El “mundo vacío” del siglo XIX sentó las bases de la economía neoclásica, en la cual la quema de más combustibles fósiles nos hizo más ricos porque los costos ambientales eran insignificantes. Pero en el “mundo lleno” del siglo XXI nos hace más pobres porque los costos de oportunidad ambiental son muy grandes. Por consiguiente, las políticas deberían apuntar ahora a reducir la producción de combustible fósil en lugar de aumentarla.
¿Es difícil encontrar una política razonable para hacer esto? En realidad no. Un estricto impuesto compensatorio sobre el carbono, cobrado en el origen -a boca de mina o en el puerto de entrada- contribuiría mucho a reducir su uso y a dar un incentivo al desarrollo de tecnologías alternativas libres de carbono.
Sí, pero ¿cómo sabemos cuál es la tasa óptima de impuesto, y no sería regresivo? Una vez más, construimos el mundo por las preguntas que formulamos. Necesitamos recaudar fondos públicos de alguna manera, así que ¿por qué no aplicar un impuesto fuerte a la extracción de carbono y compensarlo con un impuesto débil a los ingresos? Es decir, gravar la producción de carbono (aquélla a la cual se le agrega valor) y dejar de gravar el valor agregado. Gravar a los “malos” (el agotamiento del recurso y la contaminación), no a los “buenos” (el ingreso). ¿Alguien piensa que gravamos el ingreso con un índice óptimo? Mejor es gravar primero lo que sea necesario y luego preocuparnos sobre el índice óptimo de gravamen, la compensación por regresividad, etc.
A la gente no le gusta ver que el valor agregado con su propio esfuerzo se esfuma con los impuestos, aun cuando acepta que es necesario hasta cierto punto. Pero a la mayoría no le importa que se graven las rentas de los recursos, el valor que nadie agregó. Y el bien público más importante al que contribuiría un impuesto al carbono sería la estabilidad del clima, generada por la consiguiente reducción del uso de combustibles de carbono y el incentivo para inventar fuentes energéticas que hagan menor uso intensivo del carbono. Además, gran parte de los ingresos recaudados por el impuesto al carbono podría devolverse al público aboliendo otros impuestos, especialmente los regresivos como el impuesto al salario.

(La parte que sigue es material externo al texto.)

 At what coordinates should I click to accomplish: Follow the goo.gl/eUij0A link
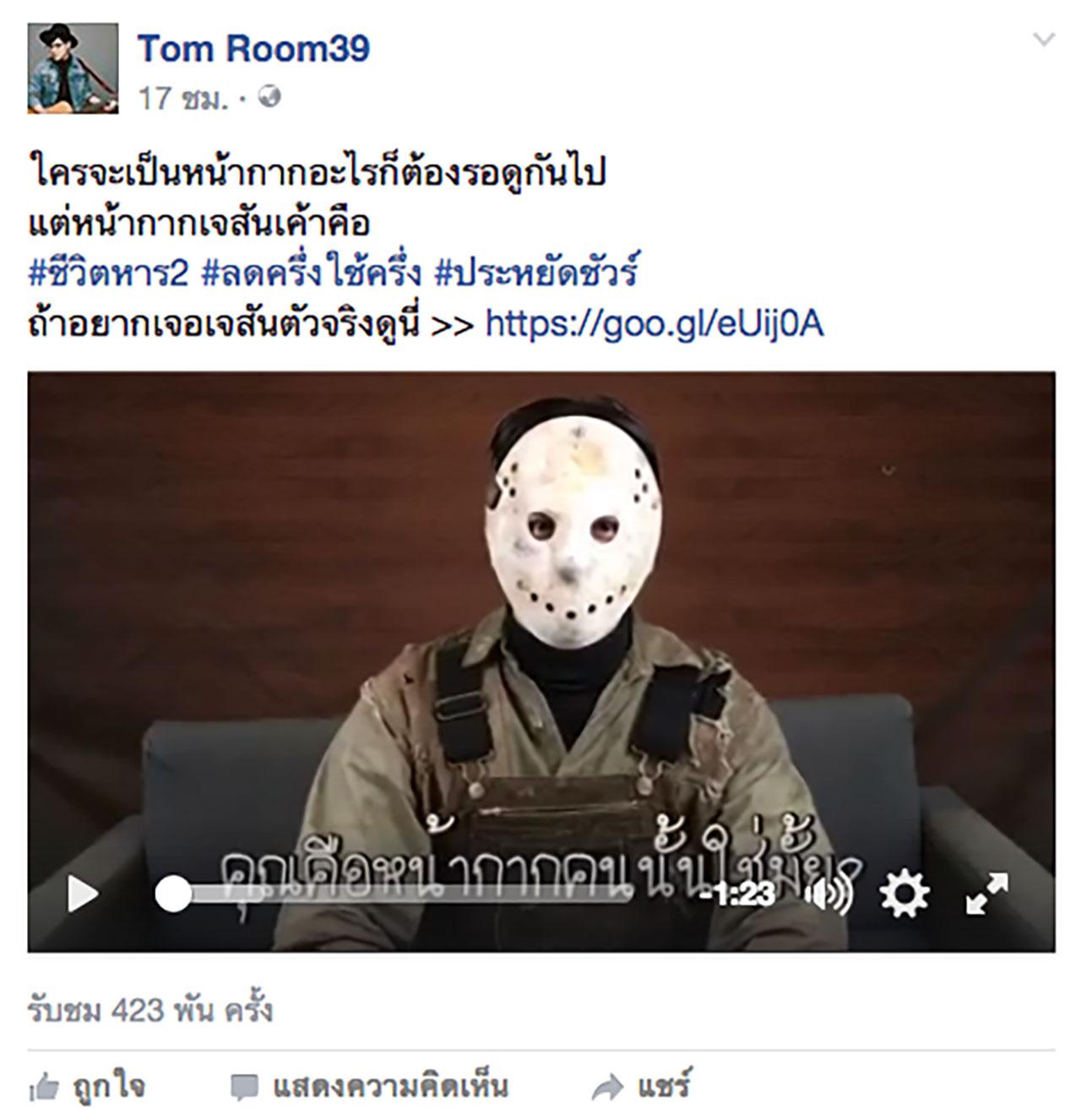coord(655,323)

Establecer políticas de acuerdo con los primeros principios nos permite actuar ahora sin quedar empantanados en demoras eternas provocadas por asuntos de complejas mediciones y predicciones empíricas. Por supuesto que las incertidumbres no desaparecen. Las experimentaremos como consecuencias inesperadas, tanto agradables como desagradables, que requerirán una corrección en la marcha de las políticas aplicadas sobre la base de los primeros principios. Pero por lo menos habremos comenzado a movernos en la dirección correcta. Continuar como hasta ahora, mientras se debaten las predicciones de modelos complejos en un mundo cada vez más incierto por la forma en que lo diseñamos, implica no tirar del cordón del paracaídas. Las consecuencias que tendría esta última omisión, lamentablemente, son muy ciertas.
H. Daly es economista ecológico, profesor en la Universidad de Maryland (Estados Unidos) y autor de destacados libros como «For the Common Good». El artículo original se publicó en la revista Resurgence (setiembre-octubre de 2007), y en castellano en el suplemento Agenda Global del periódico La Diaria de Montevideo.